Mo., 18.06.2018

SV Burgsteinfurt bietet jungen Gästen schönen Saisonabschluss Nichts dem Zufall überlassen

Der Menschenkicker bot dem Nachwuchs reichlich Spaß. Derweil hatten die SVB-Junioren (kl. Foto) oftmals Grund zum Jubeln.

Der Menschenkicker bot dem Nachwuchs reichlich Spaß. Derweil hatten die SVB-Junioren (kl. Foto) oftmals Grund zum Jubeln. Foto: Jan Gudorf

Burgsteinfurt - 

Der SV Burgsteinfurt setzte alle Hebel in Bewegung, um seinen Junioren-Turnieren einen perfekten Rahmen zu bieten. Das Angebot wurde dankend angenommen.

Von Jan Gudorf

Nichts wollten sie dem Zufall überlassen. Um ihren vielen jungen Gästen einen schönen Saisonabschluss zu bereiten, hatten Dennis Pelster und sein Organisationsteam keine Mühen gescheut. Und doch konnten sie nicht verhindern, dass das Fußballwochenende mit einer Enttäuschung endete. Eine Schuld traf die Jugendabteilung des SV Burgsteinfurt freilich nicht, schließlich lag die Ursache in über 2000 Kilometern Entfernung. Das Public Viewing im Vereinsheim bildete aufgrund der deutschen WM-Auftaktniederlage gegen Mexiko nicht den erhofften krönenden Abschluss des VR-Bank-Cups.

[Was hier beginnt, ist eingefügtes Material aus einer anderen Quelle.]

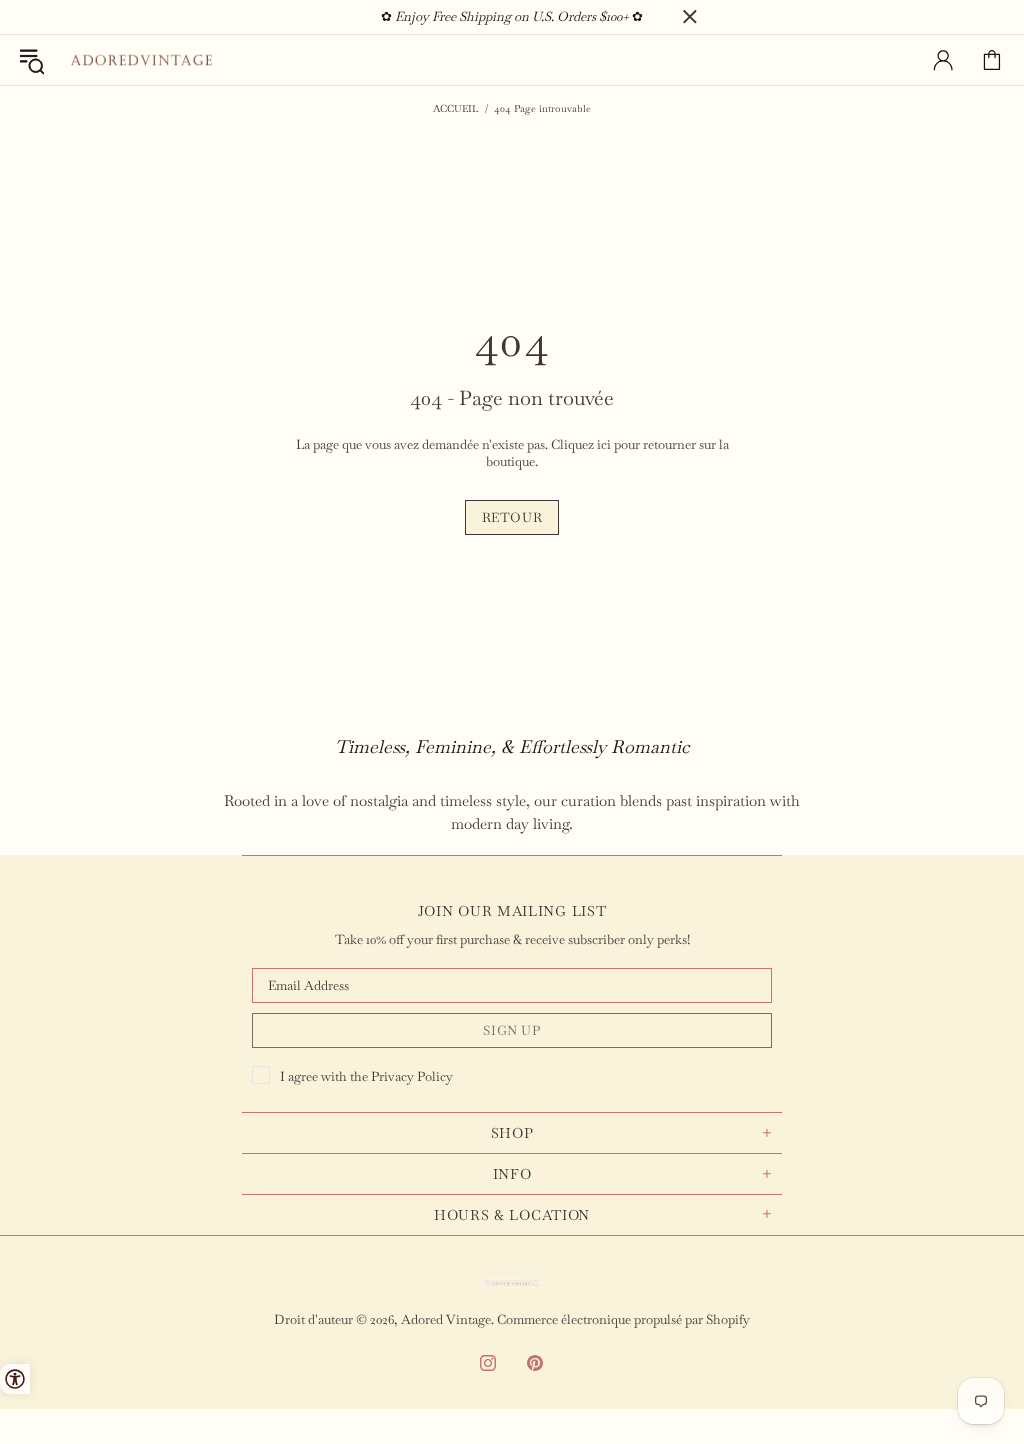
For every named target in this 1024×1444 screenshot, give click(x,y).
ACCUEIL (456, 108)
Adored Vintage (141, 60)
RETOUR (512, 517)
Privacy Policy (412, 1076)
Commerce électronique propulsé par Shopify (623, 1319)
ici (604, 444)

Allzu sehr verhagelte der Auftritt der „Großen“ in Moskau aber nicht die Laune der Juniorenkicker. Schließlich hatten diese zuvor ein Fußballturnier ganz nach ihrem Geschmack bestreiten dürfen. „Direkt im Anschluss an das Vorjahresturnier, das bereits ein voller Erfolg war, haben wir uns Gedanken gemacht, was wir noch verbessern können“, lautete Pelsters Devise „mehr geht immer“. So entstand die Idee, die Kinder mehr mit einzubeziehen. Anknüpfend an eine Initiative des Kreissportbundes, die Kinderrechte stärken soll, „sind wir auf sämtliche Jugendmannschaften zugegangen und haben nach ihren Wünschen gefragt“, beschrieb Pelster das Vorgehen.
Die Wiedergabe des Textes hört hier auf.